▶ **Your goal**: Format the records from the line containing "This screenshot has width=313, height=145." through the end of the records as a Markdown table with the columns Row and Entry, numbering each line and leaving out blank lines. Leave the pictures out of the table.

▶ **Dataset content**:
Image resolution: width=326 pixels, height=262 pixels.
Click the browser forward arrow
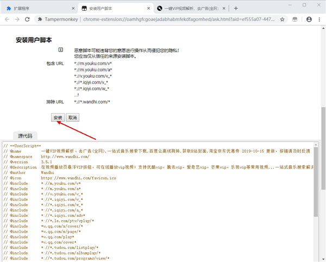click(x=18, y=20)
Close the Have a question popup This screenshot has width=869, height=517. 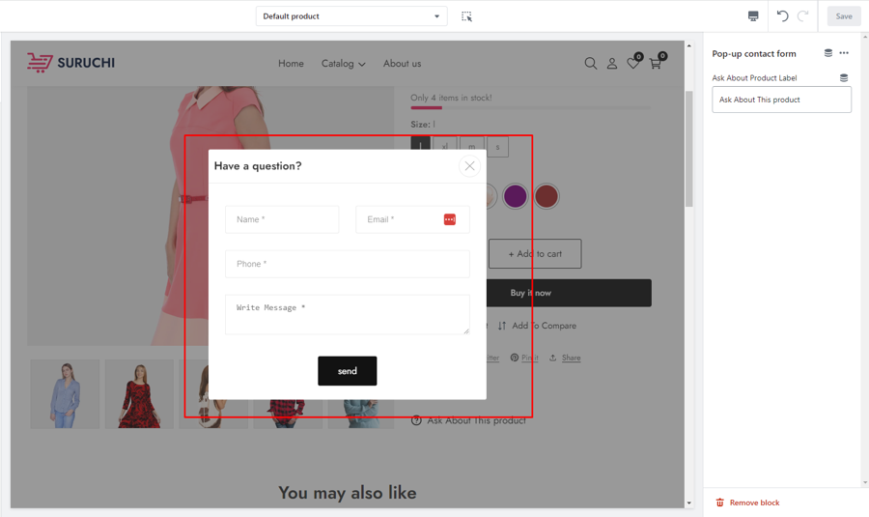tap(469, 166)
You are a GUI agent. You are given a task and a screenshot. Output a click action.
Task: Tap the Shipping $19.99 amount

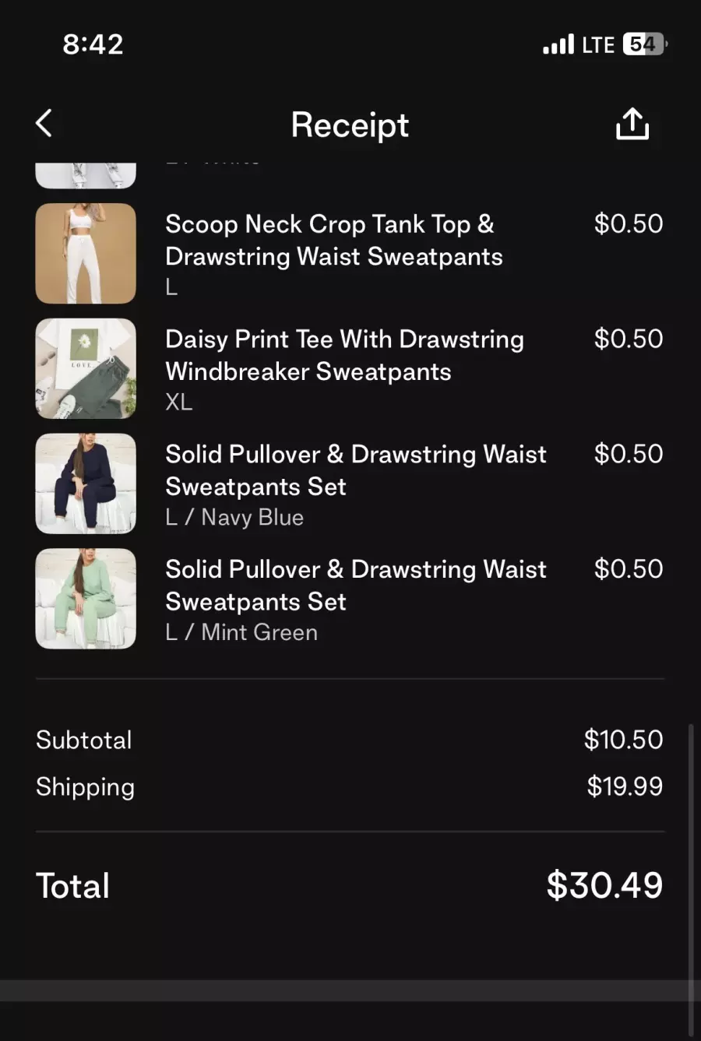coord(625,786)
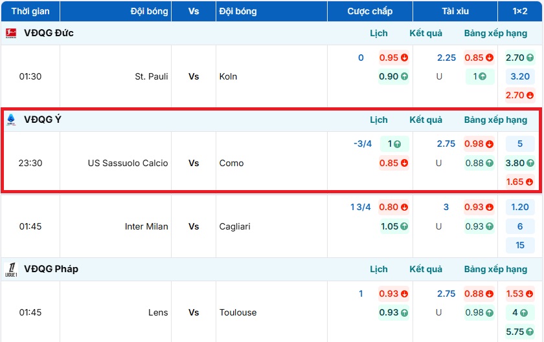
Task: Select Como handicap odds 0.85
Action: 394,163
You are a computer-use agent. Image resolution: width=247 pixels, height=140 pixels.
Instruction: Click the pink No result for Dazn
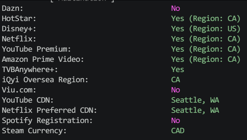[175, 8]
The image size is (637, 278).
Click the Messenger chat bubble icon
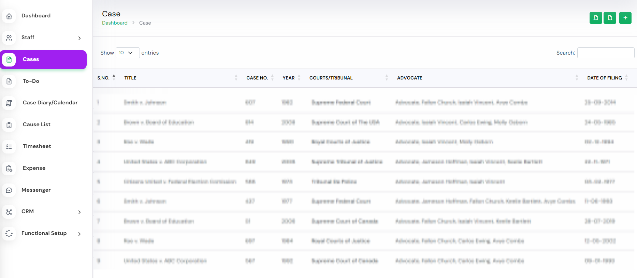point(9,190)
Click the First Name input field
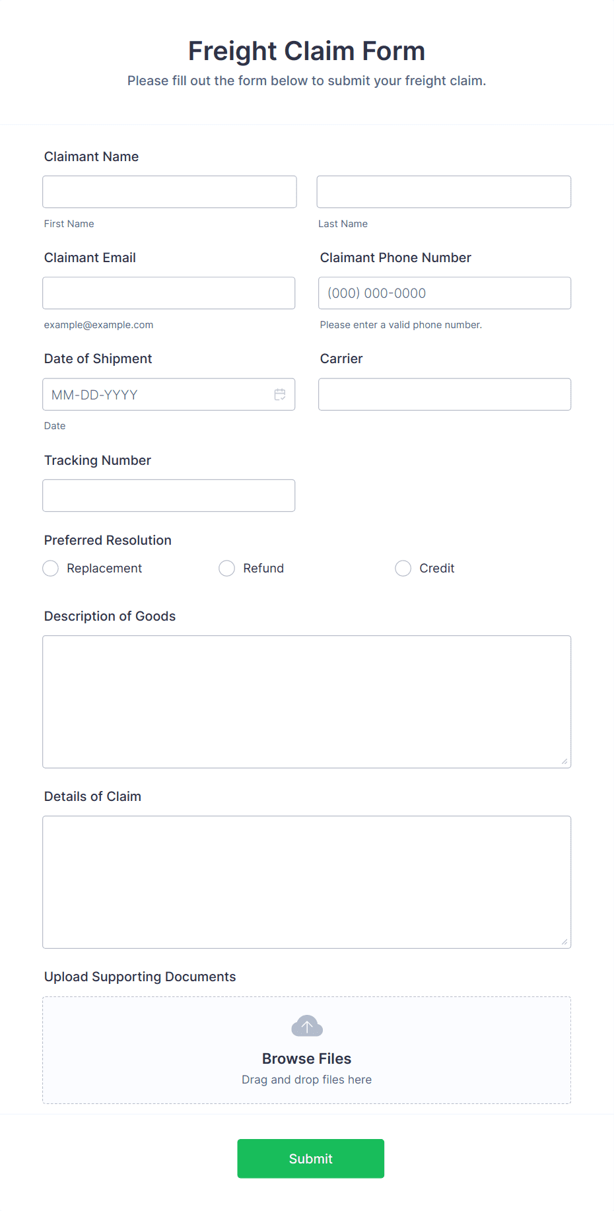The width and height of the screenshot is (614, 1211). coord(169,191)
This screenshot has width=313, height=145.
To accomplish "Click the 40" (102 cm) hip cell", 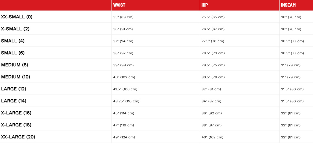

▶ **Response to the exercise**:
| Row | Entry |
|---|---|
| 1 | This screenshot has width=313, height=145. |
| 2 | To accomplish "Click the 40" (102 cm) hip cell",  |